The Beginning Of The End For Brooks & Dunn This Day In Country Music – August 10th
2009 - "It's time to call it a day": Brooks & Dunn announce in a five-sentence note to their fans that they're ending their run as a duo after one last tour.
2009 - Capitol releases Lady Antebellum's "Need You Now" to radio.
2006 - Kenny Chesney's nine-minute "You Save Me" video debuts on CMT.
2002 - When The Dixie Chicks perform on the Grand Ole Opry, Natalie Maines interrupts the proceedings to announce the newest inductees into the Country Music Hall of Fame: Opry members Porter Wagoner and "Jumpin'" Bill Carlisle.
2001 - The Dixie Chicks' Martie Seidel marries Gareth Maguire in Kailua, Hawaii.
1991 - Vince Gill joins the Grand Ole Opry, introduced by Roy Acuff, who sheds tears as Gill delivers "When I Call Your Name".
1973 - Jennifer Hanson born in Whittier, California. Blending influences such as Dolly Parton and Sheryl Crow, she earns a hit in 2002 with her first single, "Beautiful Goodbye." She also writes The Wreckers' "Leave The Pieces" and Bucky Covington's "A Different World".
1972 - Bobby Pinson born in Panhandle, Texas. The gritty-voiced singer-songwriter nets a 2005 hit with his debut single, "Don't Ask Me How I Know" and writes Sugarland's "Want To" and Trent Tomlinson's "One Wing In The Fire".

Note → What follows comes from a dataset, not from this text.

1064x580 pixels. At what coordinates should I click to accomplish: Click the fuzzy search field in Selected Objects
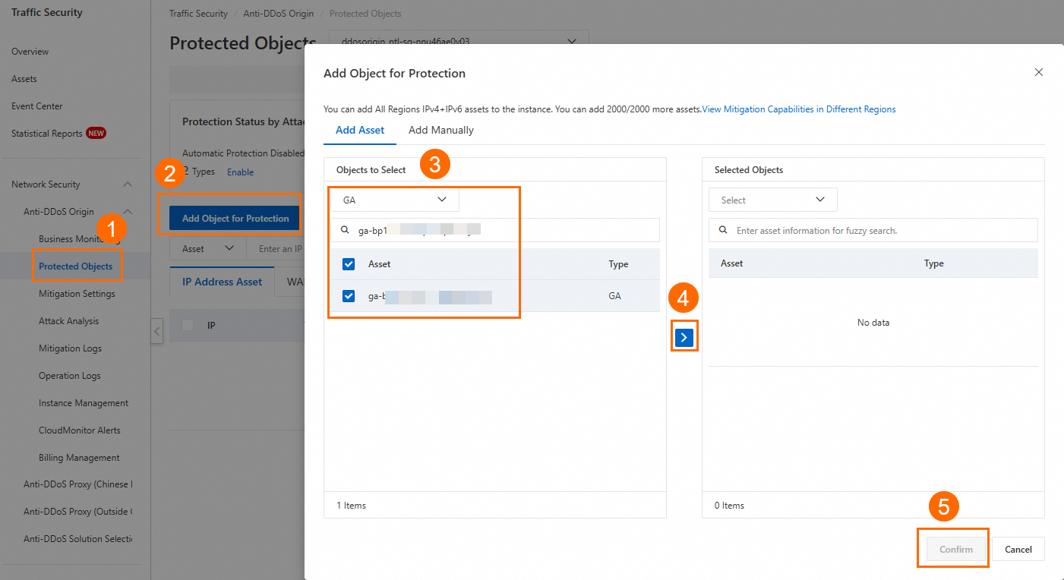[x=881, y=230]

1949 - Gene Johnson born in Jamestown, New York. He plays fiddle and mandolin for Diamond Rio, a harmony-based sextet that wins multiple awards from the Country Music Association and Academy of Country Music in the 1990s.
1928 - Jimmy Dean born in Olton, Texas. Host of his own network TV show in the 1950s and again in the '60s, he's best-known for his million-selling 1961 single "Big Bad John." He founds a meat company in 1968, and is better-known later as a Sausage King.